§ TASK INSTRUCTIONS
Go through the entries below and print, exactly, the lines starting at the one with "Click the Abbrechen" and ending at the one with "Open the Pushing Changes repository dropdown", keeping both ends and no others.

§ DATA RECORDS
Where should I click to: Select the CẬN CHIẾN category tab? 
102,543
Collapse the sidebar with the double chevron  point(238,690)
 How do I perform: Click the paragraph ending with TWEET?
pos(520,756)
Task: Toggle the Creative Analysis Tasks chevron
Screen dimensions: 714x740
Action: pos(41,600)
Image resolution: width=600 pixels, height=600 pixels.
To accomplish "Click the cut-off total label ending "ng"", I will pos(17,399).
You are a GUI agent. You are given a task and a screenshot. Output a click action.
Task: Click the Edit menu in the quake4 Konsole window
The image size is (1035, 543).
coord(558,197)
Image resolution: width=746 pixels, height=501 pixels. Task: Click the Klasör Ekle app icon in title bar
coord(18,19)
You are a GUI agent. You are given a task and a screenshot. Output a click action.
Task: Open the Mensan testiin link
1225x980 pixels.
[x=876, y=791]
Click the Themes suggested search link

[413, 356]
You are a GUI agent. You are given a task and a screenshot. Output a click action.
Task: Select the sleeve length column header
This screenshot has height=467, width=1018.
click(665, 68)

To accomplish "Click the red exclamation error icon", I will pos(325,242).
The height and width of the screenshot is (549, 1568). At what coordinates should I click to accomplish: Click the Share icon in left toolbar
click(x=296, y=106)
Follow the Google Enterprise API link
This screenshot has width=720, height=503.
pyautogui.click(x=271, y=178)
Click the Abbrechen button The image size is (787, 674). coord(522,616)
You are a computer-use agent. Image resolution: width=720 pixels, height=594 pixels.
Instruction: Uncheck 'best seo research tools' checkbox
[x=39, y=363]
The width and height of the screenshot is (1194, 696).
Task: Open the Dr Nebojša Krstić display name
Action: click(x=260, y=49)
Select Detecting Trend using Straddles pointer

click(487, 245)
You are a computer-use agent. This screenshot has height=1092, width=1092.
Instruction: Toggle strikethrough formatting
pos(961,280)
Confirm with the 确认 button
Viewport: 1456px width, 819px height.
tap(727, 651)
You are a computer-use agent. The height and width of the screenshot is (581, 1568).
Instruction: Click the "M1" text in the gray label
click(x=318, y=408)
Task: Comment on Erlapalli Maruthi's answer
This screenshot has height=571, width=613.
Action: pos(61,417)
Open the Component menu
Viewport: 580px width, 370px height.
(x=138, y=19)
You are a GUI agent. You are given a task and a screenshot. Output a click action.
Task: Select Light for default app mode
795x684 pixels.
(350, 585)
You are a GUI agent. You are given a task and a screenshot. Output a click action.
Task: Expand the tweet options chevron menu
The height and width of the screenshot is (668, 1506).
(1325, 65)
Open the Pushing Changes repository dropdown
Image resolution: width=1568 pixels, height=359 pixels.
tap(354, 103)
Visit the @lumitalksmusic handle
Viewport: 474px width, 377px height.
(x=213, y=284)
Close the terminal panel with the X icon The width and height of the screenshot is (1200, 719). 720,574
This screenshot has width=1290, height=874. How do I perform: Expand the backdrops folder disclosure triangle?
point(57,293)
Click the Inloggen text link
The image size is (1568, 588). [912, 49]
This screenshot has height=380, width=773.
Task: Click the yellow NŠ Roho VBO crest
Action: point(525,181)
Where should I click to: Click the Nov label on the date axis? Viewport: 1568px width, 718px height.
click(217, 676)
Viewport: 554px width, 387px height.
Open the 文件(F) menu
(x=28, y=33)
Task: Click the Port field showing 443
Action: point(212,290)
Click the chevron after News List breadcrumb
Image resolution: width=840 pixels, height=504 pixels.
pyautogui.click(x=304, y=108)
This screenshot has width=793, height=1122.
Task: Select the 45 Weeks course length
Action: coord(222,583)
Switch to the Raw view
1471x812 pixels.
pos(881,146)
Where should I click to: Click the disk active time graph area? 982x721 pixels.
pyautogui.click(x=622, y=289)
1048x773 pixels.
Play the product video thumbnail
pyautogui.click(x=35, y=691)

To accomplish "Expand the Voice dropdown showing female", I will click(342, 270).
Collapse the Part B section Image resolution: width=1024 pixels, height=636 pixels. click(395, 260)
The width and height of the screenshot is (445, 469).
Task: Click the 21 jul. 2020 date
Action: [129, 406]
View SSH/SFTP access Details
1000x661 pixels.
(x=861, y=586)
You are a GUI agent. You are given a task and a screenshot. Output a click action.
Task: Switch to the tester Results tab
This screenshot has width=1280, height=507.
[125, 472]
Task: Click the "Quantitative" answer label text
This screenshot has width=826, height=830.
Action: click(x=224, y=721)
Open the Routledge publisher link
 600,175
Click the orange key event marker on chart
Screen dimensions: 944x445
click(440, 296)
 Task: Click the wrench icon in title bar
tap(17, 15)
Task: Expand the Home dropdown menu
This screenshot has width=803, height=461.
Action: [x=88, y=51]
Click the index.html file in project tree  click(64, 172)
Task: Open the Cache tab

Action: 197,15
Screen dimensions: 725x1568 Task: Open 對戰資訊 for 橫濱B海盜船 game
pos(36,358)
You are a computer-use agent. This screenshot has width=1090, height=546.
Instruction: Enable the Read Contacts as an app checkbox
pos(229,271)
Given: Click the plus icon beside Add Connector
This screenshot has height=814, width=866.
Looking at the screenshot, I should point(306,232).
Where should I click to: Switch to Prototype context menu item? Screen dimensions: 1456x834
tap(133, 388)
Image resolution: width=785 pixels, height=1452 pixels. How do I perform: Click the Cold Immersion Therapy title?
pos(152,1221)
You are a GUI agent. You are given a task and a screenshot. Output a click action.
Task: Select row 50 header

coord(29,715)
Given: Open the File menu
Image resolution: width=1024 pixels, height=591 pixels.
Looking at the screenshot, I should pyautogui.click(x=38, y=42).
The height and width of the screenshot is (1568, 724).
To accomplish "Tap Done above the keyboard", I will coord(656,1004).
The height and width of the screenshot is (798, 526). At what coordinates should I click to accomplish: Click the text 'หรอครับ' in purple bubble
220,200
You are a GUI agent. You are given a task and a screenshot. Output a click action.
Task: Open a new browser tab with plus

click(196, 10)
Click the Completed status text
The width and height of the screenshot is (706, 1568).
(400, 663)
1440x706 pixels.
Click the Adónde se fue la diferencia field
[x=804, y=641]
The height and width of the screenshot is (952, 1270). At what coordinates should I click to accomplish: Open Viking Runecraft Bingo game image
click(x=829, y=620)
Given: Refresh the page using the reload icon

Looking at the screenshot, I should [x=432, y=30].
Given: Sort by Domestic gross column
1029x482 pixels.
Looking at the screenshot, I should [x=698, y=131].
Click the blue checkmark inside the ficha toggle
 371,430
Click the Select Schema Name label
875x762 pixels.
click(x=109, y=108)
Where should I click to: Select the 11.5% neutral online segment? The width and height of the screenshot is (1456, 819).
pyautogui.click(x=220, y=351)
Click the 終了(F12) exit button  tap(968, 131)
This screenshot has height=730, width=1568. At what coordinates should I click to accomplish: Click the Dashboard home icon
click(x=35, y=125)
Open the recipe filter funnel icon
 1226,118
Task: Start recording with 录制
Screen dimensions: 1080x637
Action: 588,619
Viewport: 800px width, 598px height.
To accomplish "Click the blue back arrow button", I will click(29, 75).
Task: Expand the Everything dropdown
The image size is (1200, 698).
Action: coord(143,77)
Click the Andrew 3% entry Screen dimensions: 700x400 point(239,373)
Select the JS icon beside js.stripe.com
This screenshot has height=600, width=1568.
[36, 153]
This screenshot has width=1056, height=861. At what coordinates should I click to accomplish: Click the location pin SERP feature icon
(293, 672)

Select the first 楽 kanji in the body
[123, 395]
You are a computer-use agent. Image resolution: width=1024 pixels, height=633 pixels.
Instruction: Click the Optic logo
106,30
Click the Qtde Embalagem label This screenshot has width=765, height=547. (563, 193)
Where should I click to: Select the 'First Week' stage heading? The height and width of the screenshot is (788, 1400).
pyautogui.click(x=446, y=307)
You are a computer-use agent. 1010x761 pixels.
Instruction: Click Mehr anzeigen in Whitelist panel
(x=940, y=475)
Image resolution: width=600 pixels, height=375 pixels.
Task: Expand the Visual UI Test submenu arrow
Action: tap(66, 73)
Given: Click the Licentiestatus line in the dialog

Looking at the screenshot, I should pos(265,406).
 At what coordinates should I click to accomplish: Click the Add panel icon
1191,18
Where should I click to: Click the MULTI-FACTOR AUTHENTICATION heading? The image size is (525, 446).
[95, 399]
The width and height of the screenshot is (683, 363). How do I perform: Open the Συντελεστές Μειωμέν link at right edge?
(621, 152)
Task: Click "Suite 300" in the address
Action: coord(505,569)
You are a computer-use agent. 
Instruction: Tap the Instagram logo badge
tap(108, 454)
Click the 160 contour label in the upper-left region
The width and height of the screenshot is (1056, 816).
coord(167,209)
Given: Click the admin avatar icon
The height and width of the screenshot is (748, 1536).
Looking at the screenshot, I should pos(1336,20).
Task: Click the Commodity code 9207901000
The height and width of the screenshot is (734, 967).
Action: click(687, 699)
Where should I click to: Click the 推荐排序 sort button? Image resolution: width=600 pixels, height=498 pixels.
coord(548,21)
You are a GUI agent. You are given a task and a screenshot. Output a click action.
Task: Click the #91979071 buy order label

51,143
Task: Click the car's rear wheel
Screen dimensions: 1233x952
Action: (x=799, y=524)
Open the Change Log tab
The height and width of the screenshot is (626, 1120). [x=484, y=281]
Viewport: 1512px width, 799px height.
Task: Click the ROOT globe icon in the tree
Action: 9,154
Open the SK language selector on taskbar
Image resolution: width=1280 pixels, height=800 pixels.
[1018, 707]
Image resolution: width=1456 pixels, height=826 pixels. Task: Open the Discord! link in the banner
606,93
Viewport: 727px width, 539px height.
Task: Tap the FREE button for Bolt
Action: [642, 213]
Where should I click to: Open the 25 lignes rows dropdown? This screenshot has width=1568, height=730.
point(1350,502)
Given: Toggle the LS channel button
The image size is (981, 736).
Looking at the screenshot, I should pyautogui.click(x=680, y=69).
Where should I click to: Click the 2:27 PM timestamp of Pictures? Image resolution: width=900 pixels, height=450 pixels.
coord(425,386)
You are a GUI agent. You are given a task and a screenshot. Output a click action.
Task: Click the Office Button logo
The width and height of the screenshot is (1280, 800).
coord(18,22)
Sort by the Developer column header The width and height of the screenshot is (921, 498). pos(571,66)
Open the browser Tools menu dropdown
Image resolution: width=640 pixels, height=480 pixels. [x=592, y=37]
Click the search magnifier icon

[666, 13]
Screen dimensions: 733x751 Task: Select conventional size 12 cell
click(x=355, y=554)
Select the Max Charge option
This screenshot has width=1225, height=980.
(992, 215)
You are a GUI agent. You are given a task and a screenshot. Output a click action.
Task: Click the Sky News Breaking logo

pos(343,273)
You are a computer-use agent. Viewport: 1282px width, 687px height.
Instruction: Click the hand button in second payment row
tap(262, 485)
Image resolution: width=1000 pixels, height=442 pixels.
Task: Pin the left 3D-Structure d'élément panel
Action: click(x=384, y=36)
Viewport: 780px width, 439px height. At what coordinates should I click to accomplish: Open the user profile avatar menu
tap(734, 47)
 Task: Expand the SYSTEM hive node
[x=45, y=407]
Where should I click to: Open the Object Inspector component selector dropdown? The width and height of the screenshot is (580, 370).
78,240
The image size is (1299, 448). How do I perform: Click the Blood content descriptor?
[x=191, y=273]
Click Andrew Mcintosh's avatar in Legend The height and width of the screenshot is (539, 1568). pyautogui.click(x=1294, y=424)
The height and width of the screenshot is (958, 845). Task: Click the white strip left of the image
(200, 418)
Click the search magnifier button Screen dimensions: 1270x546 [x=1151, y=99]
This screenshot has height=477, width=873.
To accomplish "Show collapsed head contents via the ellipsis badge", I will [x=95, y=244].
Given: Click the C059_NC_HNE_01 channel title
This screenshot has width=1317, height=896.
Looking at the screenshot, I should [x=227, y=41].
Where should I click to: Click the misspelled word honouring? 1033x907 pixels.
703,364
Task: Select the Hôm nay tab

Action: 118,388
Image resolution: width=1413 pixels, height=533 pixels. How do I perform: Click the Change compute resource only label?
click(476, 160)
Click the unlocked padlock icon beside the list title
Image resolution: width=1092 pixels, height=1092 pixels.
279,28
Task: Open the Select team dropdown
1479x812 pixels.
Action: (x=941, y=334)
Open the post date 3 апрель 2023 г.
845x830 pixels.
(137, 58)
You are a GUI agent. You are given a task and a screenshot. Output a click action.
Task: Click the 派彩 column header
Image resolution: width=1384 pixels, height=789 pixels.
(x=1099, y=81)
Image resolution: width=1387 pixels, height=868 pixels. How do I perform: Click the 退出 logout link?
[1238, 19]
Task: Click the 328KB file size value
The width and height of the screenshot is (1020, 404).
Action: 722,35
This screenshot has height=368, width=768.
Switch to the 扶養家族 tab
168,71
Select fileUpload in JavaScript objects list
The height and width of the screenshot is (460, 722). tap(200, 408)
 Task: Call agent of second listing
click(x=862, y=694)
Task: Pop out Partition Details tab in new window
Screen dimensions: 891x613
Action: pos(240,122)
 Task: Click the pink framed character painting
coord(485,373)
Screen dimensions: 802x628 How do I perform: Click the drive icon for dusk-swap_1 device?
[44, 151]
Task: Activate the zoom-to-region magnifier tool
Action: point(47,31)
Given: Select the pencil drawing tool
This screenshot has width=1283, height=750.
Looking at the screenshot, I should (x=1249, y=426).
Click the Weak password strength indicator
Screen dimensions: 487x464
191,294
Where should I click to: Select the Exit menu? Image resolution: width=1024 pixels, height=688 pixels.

§ SOLVED PROBLEM
Click the Abbrechen button The image size is (787, 674). coord(522,616)
You are a computer-use agent. Image resolution: width=720 pixels, height=594 pixels.
Instruction: Uncheck 'best seo research tools' checkbox
[x=39, y=363]
The width and height of the screenshot is (1194, 696).
Task: Open the Dr Nebojša Krstić display name
Action: click(x=260, y=49)
Select Detecting Trend using Straddles pointer

click(487, 245)
You are a computer-use agent. This screenshot has height=1092, width=1092.
Instruction: Toggle strikethrough formatting
pos(961,280)
Confirm with the 确认 button
Viewport: 1456px width, 819px height.
tap(727, 651)
You are a computer-use agent. The height and width of the screenshot is (581, 1568).
Instruction: Click the "M1" text in the gray label
click(x=318, y=408)
Task: Comment on Erlapalli Maruthi's answer
This screenshot has height=571, width=613.
Action: pos(61,417)
Open the Component menu
Viewport: 580px width, 370px height.
(x=138, y=19)
You are a GUI agent. You are given a task and a screenshot. Output a click action.
Task: Select Light for default app mode
795x684 pixels.
(350, 585)
You are a GUI agent. You are given a task and a screenshot. Output a click action.
Task: Expand the tweet options chevron menu
The height and width of the screenshot is (668, 1506).
(1325, 65)
Open the Pushing Changes repository dropdown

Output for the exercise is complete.